Durante il XII secolo Prato, in costante crescita demografica ed economica e libera dal dominio dei Conti Alberti, diventa un Comune, dandosi un'adeguata organizzazione amministrativa e curando la propria difesa con la costruzione della cerchia di mura e delle torri di guardia. Dopo un periodo di predominio ghibellino, in cui Prato fu sede del vicariato imperiale della Toscana (1239-1250) e Federico d'Antiochia, figlio di Federico II, fece costruire la fortezza sveva sui resti dell'antico castello, vi fu una breve forma di governo popolare e poi i guelfi ripresero il potere alla morte del grande imperatore. Nel 1292 vengono emessi provvedimenti antimagniatizi (Ordinamenti Sacrati) volti a frenare l'ingerenza dei ricchi negli affari comunali. All'inizio del Trecento sono ravvisabili anche a Prato le contese tra guelfi Bianchi e Neri, ciononostante il commercio, la fabbricazione di panni e la mercatura si sviluppano ulteriormente. La politica estera di Prato è subito caratterizzata dall'ostilità imperitura con Pistoia e dalla conseguente alleanza con Firenze, cosa che permise al Comune pratese di ritagliarsi notevoli spazi d'autonomia sulla propria regione, anche grazie al dinamismo del suo ceto imprenditoriale, battagliero e altamente produttivo. 

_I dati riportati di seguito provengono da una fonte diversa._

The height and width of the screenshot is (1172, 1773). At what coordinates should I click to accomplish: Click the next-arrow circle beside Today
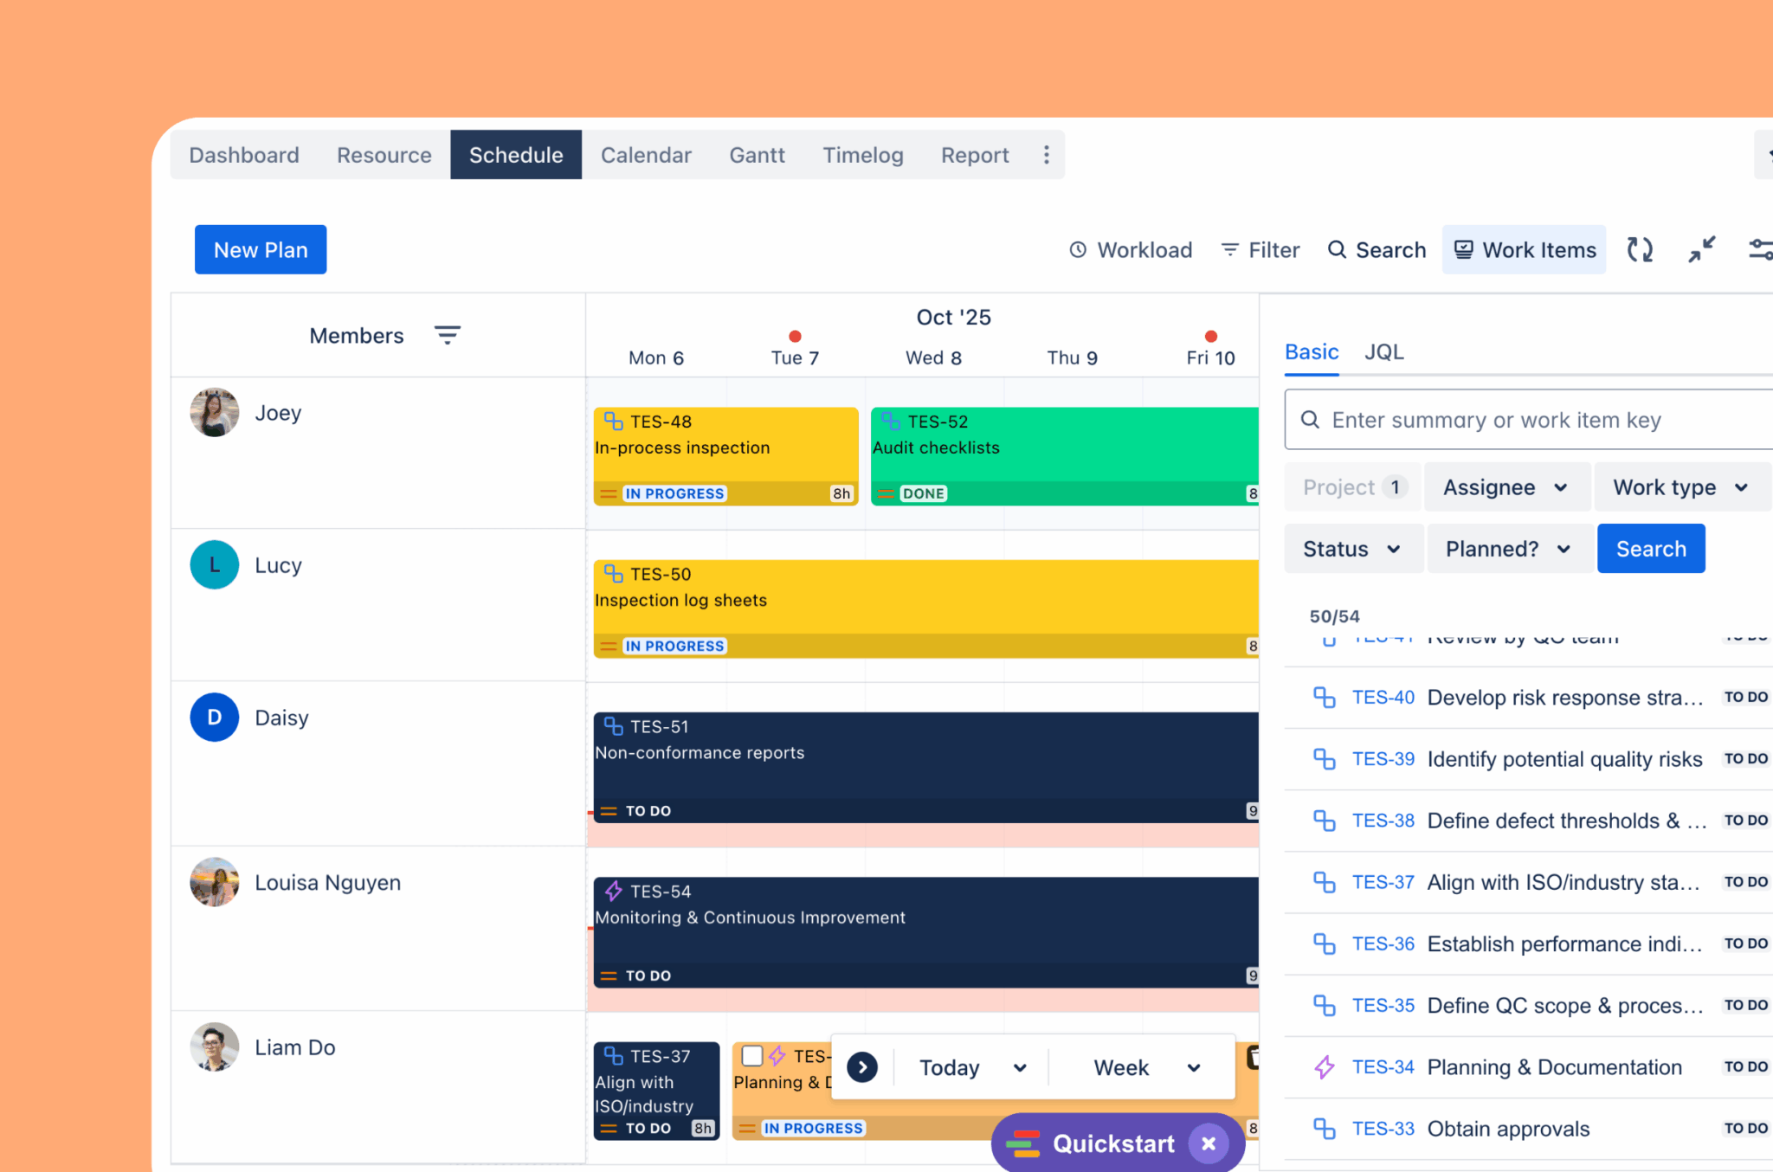(862, 1067)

Nonostante l'antica alleanza di Prato con Firenze, nel XIV secolo quest'ultima città mirò sempre più ad assicurarsi il dominio sull'alleata, anche perché, con tutto che i traffici e il commercio prosperavano, v'erano pericolose tensioni e lotte civili tra le fazioni locali.

L'ingerenza di Firenze costrinse Prato, tra il 1313 e il 1319, a mettersi prima sotto il protettorato di Roberto d'Angiò, re di Napoli, e poi sotto quello del principe Carlo, che alla sua morte non poté impedire che Firenze tornasse all'attacco, annettendo militarmente Prato (1350). Giovanna di Napoli cedette i diritti su Prato ai Fiorentini, che ne mantennero il controllo pur concedendo al Comune  una certa autonomia politica e amministrativa. Non andò persa la vitalità dei suoi cittadini, che costruirono nuove mura, e nonostante le epidemie che provocarono molti morti (1348) la vita culturale nata dall'intraprendenza economica si arricchì di nomi illustri: dal Cardinale Nicolò Albertini, al teologo francescano Ugo Panziera, ai mercanti-scrittori Francesco di Marco Datini e Lapo Mazzei, testimoni del brio imprenditoriale e intellettuale scaturito da arte e mercanzia.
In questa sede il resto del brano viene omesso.